Member Clapp said he agreed with staff’s interpretation of “temporary housing” but supported allowing both the temporary housing and the temporary construction yard under the conditions presented to the board. “I support TU250002, and I support the temporary construction yard under TU250019,” Member Clapp said.

The board first voted 4‑0 to approve TU250002 for a two‑year period subject to the conditions in the staff report, then voted 4‑0 to approve TU250019 (temporary construction yard) under the conditions listed by staff. The variance request, BA250024, to reduce the front yard setback to zero was withdrawn by agreement after the board and applicant confirmed the construction‑yard permit would govern the placement of the shade and storage containers. The board noted that the construction‑yard approval will supersede certain conditions of the temporary housing permit where applicable.

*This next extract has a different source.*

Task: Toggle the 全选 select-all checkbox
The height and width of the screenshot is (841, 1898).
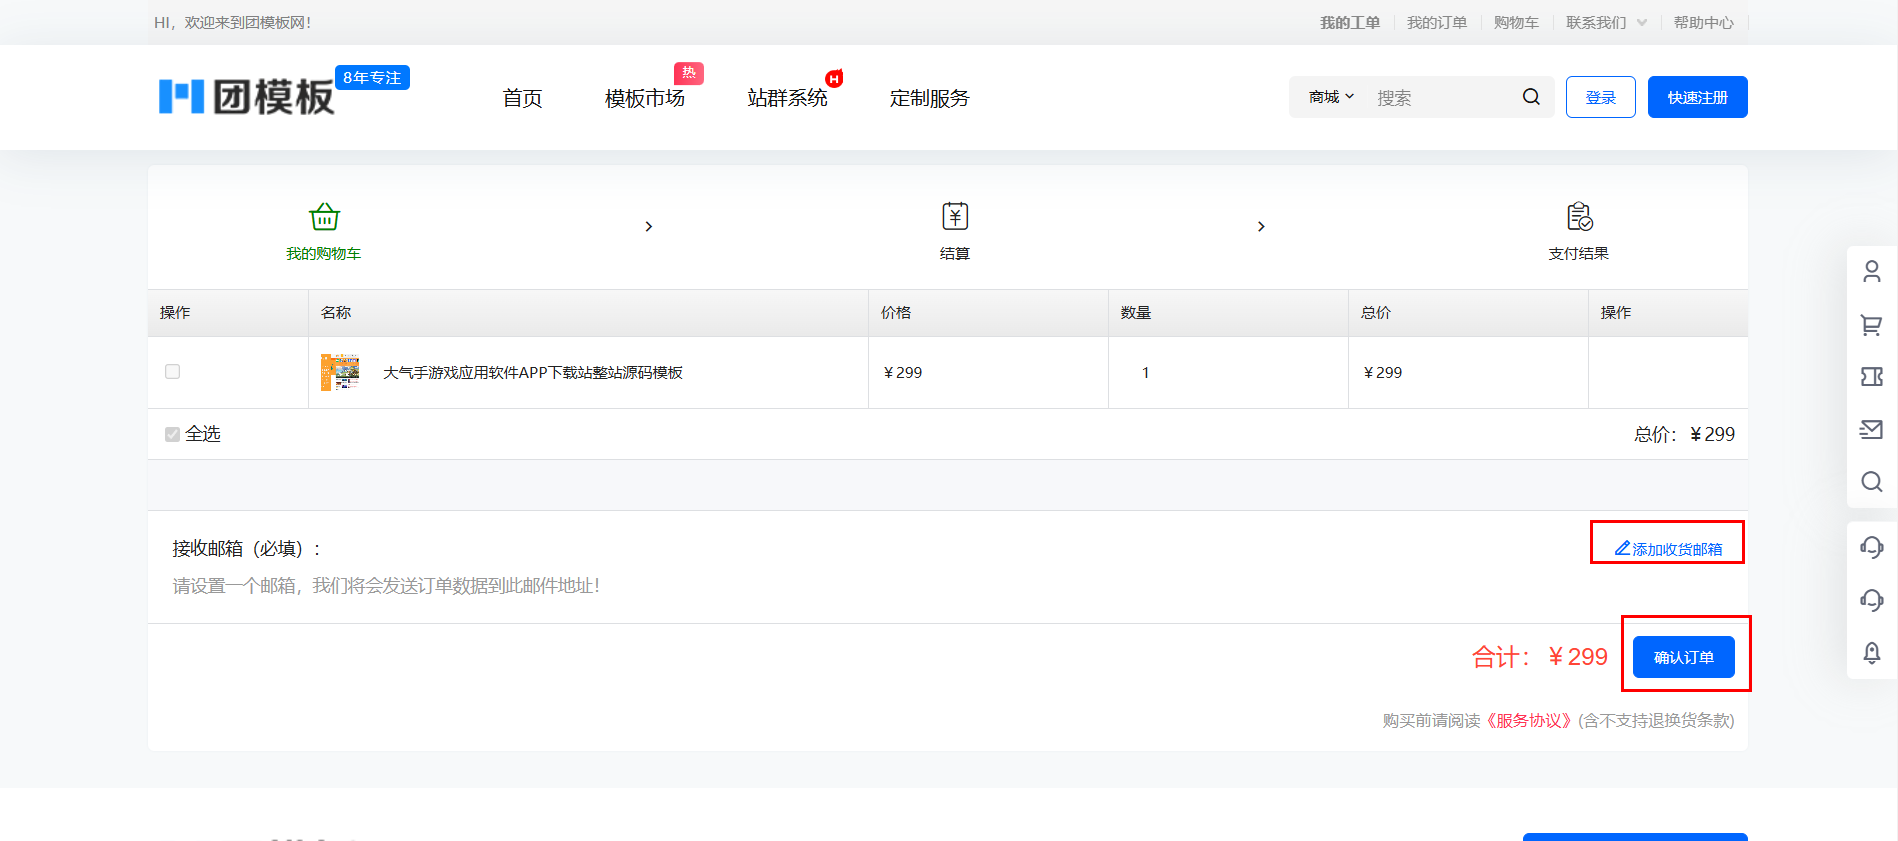Action: point(172,434)
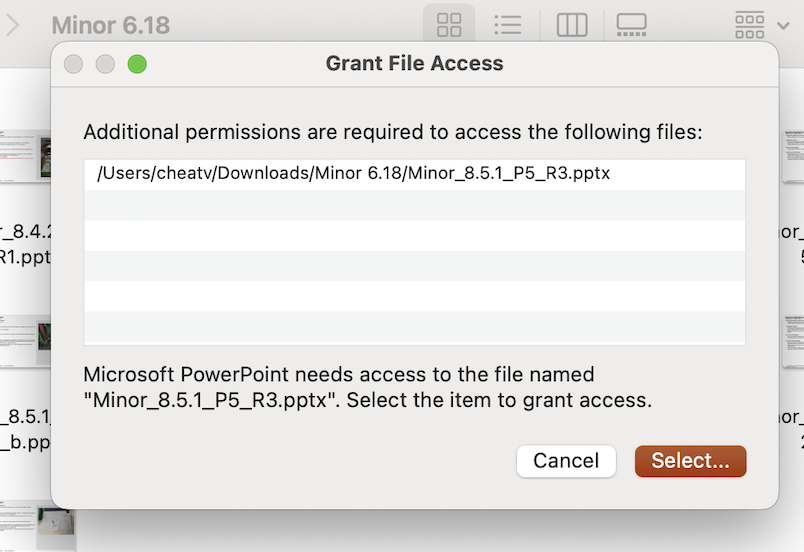Click the Grant File Access title bar

tap(414, 65)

The board’s approvals allow the applicant to keep the RV on site as temporary housing while construction proceeds and permit the construction‑yard elements in their existing location for the approved period, subject to the conditions in the staff report and required building permits. The applicant still must apply for any required building permits for the shade structure and shipping containers if a permanent permit is sought once construction concludes.